I am full of awesome, Sarah is full of awesome, and our lives are brimming over with awesomeness.

Tuesday, September 6, 2011

Today was the first Country Day of the school year, focused on Indonesia. After a busy Labor Day weekend (long days out with friend all three days), Sarah spent last night doing her research and putting together a presentation on tree kangaroos. She did a great job on her presentation.

I tried to make seitan satay for the potluck, to no avail. Instead I made a rice porridge with a spicy broth (vegetable broth, garlic, ginger, turmeric, cumin, curry powder, chili, and a little soy sauce), sauteed string beans, cabbage, and spinach. Turned out really nicely.

A year ago, at the first Country Day, Sarah was taken aback by how many kids were there (she'd been assuming it would be more like Lego League, with just a handful of kids, most of whom she already knew). After the first meeting, she didn't want to go back -- the thought of standing up and talking in front of such a large group was daunting, and she didn't want to be the only kid coming to Country Day and *not* doing a presentation.

We went home and talked about it, brainstormed different ways she could work around her concerns, and she decided to give it one more try.
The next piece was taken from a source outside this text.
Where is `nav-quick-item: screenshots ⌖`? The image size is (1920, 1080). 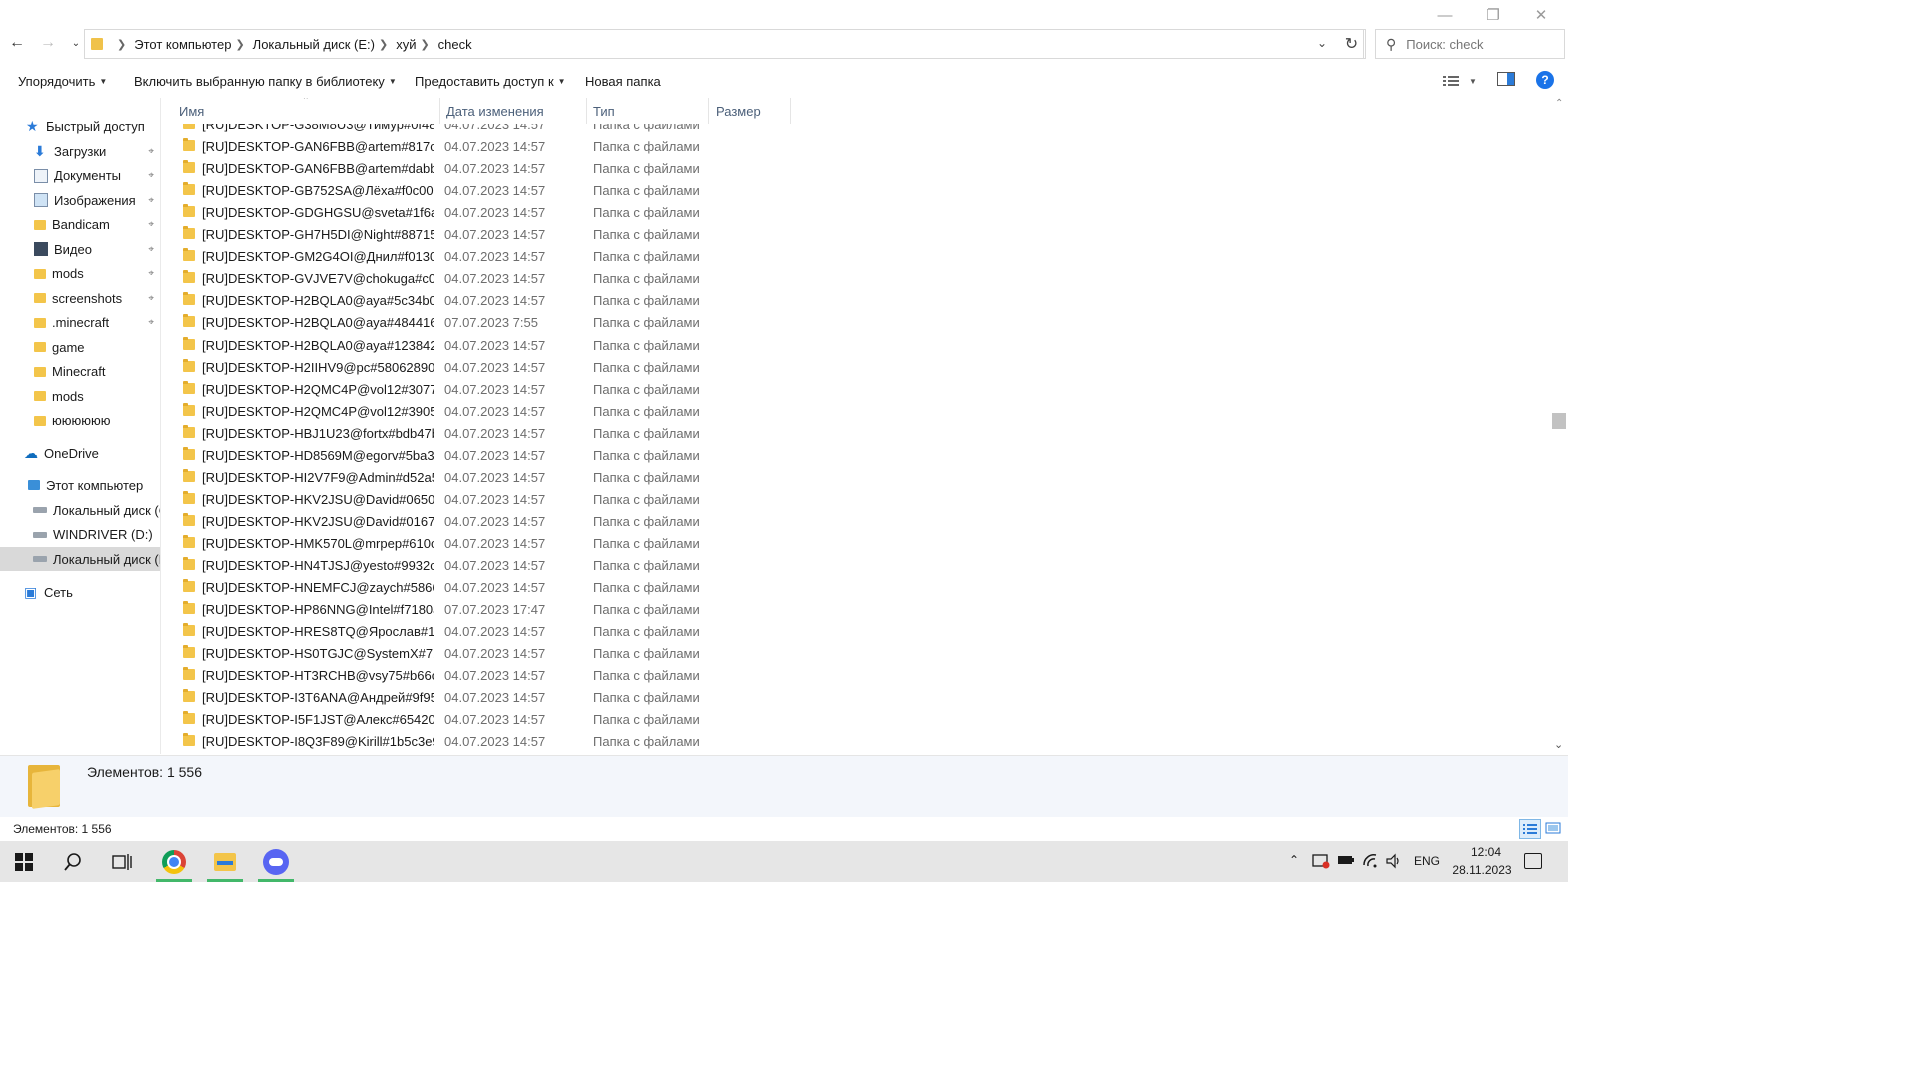 nav-quick-item: screenshots ⌖ is located at coordinates (80, 298).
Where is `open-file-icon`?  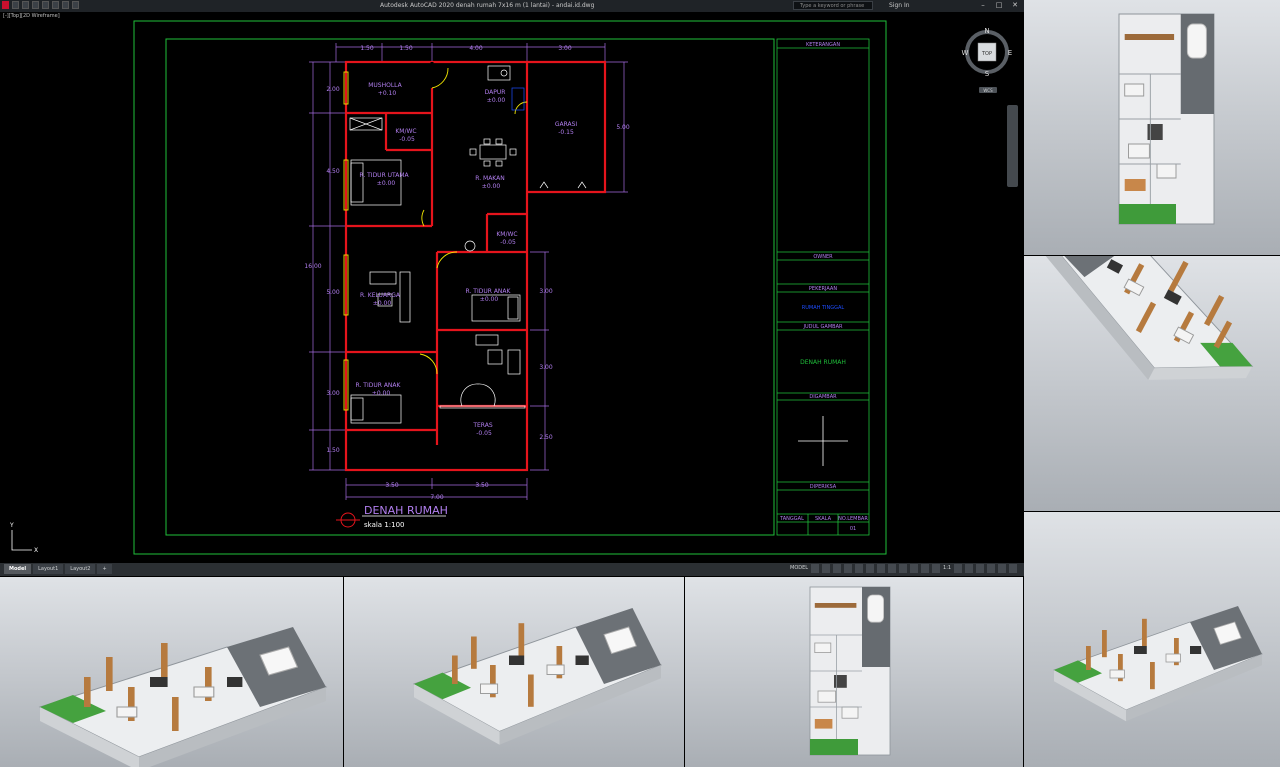
open-file-icon is located at coordinates (26, 5).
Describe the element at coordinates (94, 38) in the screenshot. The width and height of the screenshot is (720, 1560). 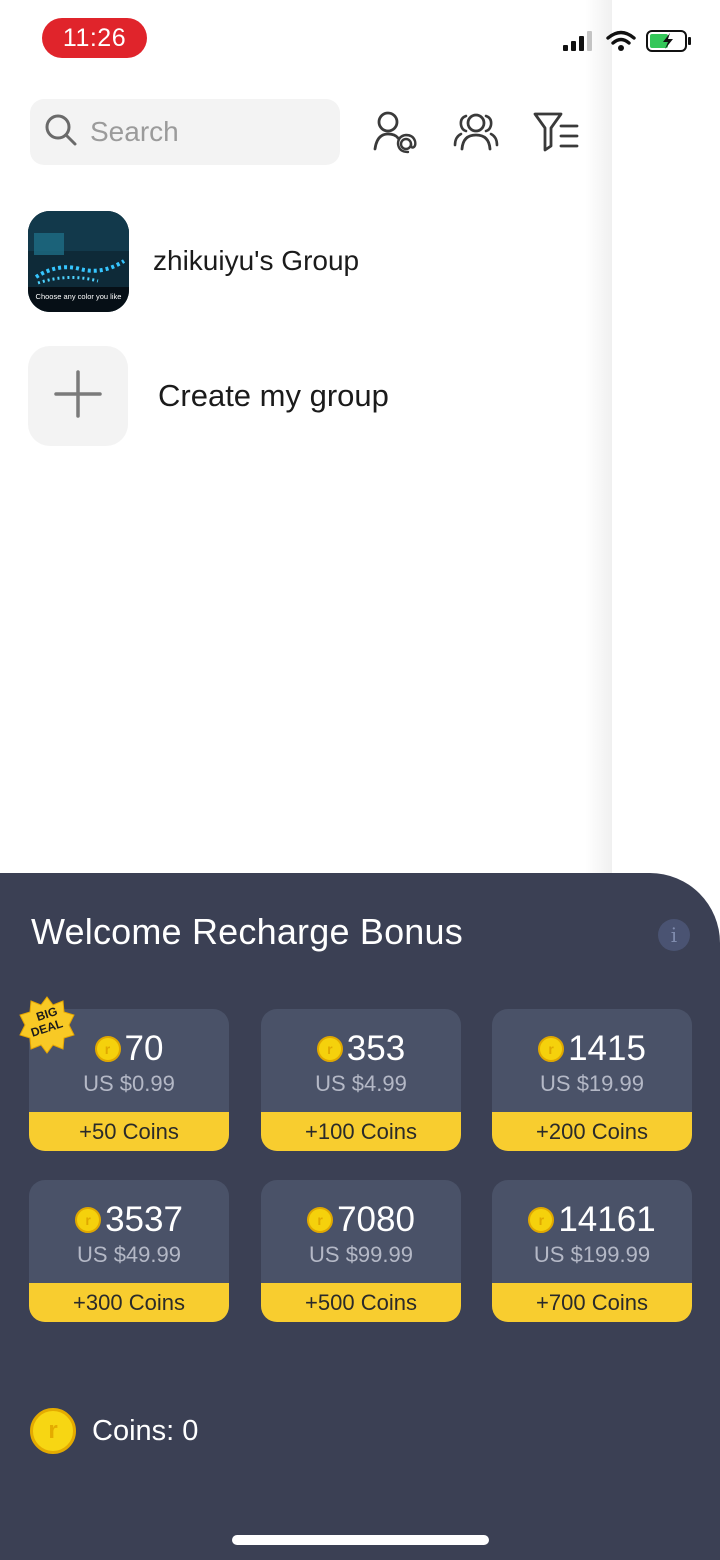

Joe showed her how to put together a presentation using OpenOffice's version of Powerpoint, and she spent days collecting pictures, doing research, breaking her presentation down into bite-sized pieces, then recording a separate voice-over for each slide. When Country Day came around the next month, all she had to do was set up the laptop at the front of the room and hit the space bar to keep advancing to the next slide.

Each month she grew more and more comfortable standing up in front of the group. Before long she decided that, for the amount of work that went into her powerpoint presentations, it would be easier to just bite the bullet, glue a few pictures to some posterboard, and do the presentation live. I don't know which one of us was prouder, Sarah or me, the first time she stood up there and read the presentation outloud in front of the whole group.

One of the many, many blessings of homeschooling is how easy it makes a process like this. We were able to meet Sarah exactly where she was. Sarah would have been more than welcome to come every month even if she didn't want to give a presentation. When she came up with an approach that worked for her, it was a totally trivial thing to implement -- we didn't need special permission or paperwork, and there was no stigma attached. Everyone, moms as well as kids, were so totally supportive and compassionate, no one ever made a big deal out of it, and I think the other moms were nearly as excited and proud as I was when Sarah made the transition to speaking in front of the group and answering questions comfortably.

(I also love the fact that at the age of 10 she knows more about time management and her own learning style than I did when I started college. She and I check in with each other about everything, about how the day went, how a particular approach to a project went, and how we could make sure it goes better next time. It only took her a couple Country Day meetings before she started gently suggesting that we might be less likely to wind up running late, both of us grumpy and stressed, if her presentation was finished by the night before. I know I hadn't learned that lesson by high school (as evidenced by all the homework I did on the train on the way in to school in the morning. No idea how my teachers could read a single thing I handed in.). Hadn't entirely learned it by college (as Joe can attest, after spending many nights watching me finish reading a book at 3 in the morning so I could write the paper due 6 hours later).)